# [Data for this exercise]
========================================================================
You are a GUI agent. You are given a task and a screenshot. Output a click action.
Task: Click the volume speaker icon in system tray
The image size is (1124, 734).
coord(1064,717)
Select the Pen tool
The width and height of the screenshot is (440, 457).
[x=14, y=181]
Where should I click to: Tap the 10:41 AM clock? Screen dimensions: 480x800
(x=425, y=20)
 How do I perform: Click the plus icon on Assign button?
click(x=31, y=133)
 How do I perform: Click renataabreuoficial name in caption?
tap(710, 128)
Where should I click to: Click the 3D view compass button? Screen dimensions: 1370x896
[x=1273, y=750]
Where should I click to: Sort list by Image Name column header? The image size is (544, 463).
========================================================================
# [Work instruction]
What should appear is an exact copy of the lines from the one with "Task: Click the" through the end of the entries above, ends included, and no other text.

# [Written response]
Task: Click the volume speaker icon in system tray
The image size is (1124, 734).
coord(1064,717)
Select the Pen tool
The width and height of the screenshot is (440, 457).
[x=14, y=181]
Where should I click to: Tap the 10:41 AM clock? Screen dimensions: 480x800
(x=425, y=20)
 How do I perform: Click the plus icon on Assign button?
click(x=31, y=133)
 How do I perform: Click renataabreuoficial name in caption?
tap(710, 128)
Where should I click to: Click the 3D view compass button? Screen dimensions: 1370x896
[x=1273, y=750]
Where should I click to: Sort list by Image Name column header? The image size is (544, 463).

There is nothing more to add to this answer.